• _WORK ITEM_: Using the records below, give again exactly the lines from the line that contains "This screenshot has width=428, height=270." through the line that contains "You are a computer-use agent. 346x308 pixels.", both ends included, and only those.

=== Section Start ===

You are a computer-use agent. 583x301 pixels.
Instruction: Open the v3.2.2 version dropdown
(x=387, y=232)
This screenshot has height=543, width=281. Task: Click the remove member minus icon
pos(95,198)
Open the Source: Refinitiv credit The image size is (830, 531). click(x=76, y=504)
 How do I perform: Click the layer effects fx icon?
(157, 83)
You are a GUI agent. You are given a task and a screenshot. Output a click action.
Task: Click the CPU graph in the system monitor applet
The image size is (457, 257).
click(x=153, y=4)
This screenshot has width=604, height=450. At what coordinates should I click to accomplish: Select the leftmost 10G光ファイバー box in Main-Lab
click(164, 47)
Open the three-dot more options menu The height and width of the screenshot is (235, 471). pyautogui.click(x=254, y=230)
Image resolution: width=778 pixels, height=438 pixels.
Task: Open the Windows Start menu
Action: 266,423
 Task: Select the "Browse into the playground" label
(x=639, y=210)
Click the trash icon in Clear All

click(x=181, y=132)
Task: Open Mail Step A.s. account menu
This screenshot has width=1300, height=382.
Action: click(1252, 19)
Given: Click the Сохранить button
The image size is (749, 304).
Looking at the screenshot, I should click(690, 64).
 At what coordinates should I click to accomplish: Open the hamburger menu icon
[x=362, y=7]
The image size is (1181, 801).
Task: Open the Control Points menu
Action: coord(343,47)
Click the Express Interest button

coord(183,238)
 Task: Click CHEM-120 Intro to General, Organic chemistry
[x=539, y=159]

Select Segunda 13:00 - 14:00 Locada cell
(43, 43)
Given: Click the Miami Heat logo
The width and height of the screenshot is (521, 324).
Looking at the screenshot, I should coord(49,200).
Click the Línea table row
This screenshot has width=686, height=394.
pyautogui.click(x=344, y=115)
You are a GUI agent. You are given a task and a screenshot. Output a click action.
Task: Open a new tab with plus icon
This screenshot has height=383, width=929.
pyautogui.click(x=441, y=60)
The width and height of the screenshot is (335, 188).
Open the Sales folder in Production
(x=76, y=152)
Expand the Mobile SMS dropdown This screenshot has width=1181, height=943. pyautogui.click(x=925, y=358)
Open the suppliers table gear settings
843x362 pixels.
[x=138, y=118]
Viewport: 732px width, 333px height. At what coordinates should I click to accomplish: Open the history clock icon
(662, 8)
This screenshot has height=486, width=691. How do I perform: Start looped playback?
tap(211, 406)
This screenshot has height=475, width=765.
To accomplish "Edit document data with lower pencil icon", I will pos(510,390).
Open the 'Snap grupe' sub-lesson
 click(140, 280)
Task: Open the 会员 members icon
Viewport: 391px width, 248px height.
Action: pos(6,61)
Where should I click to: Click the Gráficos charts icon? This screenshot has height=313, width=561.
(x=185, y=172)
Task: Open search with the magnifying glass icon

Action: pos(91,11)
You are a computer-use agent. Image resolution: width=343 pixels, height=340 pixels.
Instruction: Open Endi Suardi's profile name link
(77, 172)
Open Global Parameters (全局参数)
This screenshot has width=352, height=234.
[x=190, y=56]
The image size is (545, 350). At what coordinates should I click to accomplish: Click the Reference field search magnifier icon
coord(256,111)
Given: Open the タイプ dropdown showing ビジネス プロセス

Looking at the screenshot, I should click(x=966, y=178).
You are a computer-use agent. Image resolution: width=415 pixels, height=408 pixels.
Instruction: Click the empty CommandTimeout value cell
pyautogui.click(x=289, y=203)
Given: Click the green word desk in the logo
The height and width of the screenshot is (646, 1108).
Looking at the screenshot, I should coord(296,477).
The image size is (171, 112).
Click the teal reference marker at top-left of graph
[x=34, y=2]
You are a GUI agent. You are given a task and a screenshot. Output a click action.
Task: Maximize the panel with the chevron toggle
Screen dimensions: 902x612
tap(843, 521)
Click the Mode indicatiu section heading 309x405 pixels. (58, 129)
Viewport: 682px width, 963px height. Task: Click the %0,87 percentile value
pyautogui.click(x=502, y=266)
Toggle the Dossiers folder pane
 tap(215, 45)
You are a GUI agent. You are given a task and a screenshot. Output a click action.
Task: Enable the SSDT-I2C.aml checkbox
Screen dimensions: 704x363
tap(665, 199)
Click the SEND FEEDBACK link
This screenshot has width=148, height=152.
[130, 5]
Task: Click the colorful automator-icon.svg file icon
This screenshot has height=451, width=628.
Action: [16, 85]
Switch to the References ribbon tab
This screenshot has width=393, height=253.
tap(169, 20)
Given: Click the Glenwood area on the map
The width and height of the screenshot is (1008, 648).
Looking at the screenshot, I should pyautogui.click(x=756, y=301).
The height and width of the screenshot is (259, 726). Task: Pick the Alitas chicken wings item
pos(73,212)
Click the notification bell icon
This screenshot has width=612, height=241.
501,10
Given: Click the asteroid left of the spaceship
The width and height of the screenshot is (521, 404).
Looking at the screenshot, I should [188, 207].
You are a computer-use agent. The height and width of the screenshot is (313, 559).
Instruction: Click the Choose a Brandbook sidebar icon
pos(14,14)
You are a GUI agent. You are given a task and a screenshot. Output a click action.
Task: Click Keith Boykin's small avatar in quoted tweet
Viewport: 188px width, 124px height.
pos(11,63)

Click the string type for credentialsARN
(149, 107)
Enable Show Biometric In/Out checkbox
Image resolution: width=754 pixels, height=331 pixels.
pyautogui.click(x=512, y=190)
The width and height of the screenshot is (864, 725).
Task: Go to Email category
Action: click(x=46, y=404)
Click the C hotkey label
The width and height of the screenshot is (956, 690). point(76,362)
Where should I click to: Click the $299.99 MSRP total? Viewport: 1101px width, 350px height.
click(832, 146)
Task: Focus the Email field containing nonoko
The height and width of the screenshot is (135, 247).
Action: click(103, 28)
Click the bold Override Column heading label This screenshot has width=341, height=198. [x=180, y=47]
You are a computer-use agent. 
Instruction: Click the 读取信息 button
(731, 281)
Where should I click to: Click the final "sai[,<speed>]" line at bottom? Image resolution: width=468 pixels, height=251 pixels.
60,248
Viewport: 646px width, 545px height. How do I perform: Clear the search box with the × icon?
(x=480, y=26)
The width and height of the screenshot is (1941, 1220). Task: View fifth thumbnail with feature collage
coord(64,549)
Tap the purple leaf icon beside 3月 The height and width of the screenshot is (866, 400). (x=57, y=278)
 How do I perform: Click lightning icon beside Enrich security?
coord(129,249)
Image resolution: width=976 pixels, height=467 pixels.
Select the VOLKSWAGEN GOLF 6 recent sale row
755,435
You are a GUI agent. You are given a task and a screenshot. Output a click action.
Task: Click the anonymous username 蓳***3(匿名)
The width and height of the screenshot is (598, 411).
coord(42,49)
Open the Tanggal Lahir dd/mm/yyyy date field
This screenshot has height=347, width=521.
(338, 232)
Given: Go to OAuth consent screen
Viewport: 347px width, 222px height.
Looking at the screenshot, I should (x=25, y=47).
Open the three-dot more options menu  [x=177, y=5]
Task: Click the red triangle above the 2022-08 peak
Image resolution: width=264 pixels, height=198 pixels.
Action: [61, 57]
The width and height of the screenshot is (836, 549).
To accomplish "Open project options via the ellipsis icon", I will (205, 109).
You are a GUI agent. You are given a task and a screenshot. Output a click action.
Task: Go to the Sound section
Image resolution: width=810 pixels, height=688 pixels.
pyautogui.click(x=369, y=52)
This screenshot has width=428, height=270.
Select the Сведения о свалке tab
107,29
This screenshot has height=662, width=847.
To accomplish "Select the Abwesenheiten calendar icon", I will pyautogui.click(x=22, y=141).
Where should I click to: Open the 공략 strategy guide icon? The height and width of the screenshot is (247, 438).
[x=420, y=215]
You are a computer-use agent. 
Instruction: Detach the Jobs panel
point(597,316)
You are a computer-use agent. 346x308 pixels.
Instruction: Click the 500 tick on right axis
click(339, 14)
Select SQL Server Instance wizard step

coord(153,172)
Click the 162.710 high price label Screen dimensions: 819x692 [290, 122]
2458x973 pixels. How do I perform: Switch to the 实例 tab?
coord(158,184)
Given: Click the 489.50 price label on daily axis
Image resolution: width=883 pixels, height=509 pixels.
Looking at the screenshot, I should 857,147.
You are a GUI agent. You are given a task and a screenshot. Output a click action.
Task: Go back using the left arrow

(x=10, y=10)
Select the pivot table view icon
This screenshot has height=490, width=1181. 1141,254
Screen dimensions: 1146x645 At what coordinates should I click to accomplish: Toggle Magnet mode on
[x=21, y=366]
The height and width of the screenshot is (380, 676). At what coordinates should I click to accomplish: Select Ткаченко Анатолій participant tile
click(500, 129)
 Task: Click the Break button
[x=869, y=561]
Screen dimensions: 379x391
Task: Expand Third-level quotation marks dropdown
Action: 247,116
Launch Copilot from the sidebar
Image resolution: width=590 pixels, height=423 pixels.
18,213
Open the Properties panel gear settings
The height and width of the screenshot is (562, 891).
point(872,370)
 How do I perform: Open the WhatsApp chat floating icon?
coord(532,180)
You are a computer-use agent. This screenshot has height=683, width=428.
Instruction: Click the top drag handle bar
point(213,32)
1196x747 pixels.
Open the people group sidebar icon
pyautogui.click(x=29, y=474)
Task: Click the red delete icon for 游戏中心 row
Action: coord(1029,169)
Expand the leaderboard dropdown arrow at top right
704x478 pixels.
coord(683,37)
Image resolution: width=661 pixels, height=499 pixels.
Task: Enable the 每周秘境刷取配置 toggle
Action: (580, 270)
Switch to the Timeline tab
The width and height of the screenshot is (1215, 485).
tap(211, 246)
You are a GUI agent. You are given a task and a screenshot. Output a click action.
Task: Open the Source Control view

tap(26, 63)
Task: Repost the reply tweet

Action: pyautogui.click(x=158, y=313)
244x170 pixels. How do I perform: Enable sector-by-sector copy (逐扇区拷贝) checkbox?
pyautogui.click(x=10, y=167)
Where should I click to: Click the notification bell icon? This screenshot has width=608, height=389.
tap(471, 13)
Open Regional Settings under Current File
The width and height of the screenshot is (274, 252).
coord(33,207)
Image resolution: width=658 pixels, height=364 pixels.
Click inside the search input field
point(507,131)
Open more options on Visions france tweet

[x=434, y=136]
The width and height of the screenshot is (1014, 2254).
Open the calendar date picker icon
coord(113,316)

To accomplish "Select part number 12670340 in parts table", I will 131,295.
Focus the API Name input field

=== Section End ===

• _WRITTEN SOLUTION_:
This screenshot has width=428, height=270.
Select the Сведения о свалке tab
107,29
This screenshot has height=662, width=847.
To accomplish "Select the Abwesenheiten calendar icon", I will pyautogui.click(x=22, y=141).
Where should I click to: Open the 공략 strategy guide icon? The height and width of the screenshot is (247, 438).
[x=420, y=215]
You are a computer-use agent. 
Instruction: Detach the Jobs panel
point(597,316)
You are a computer-use agent. 346x308 pixels.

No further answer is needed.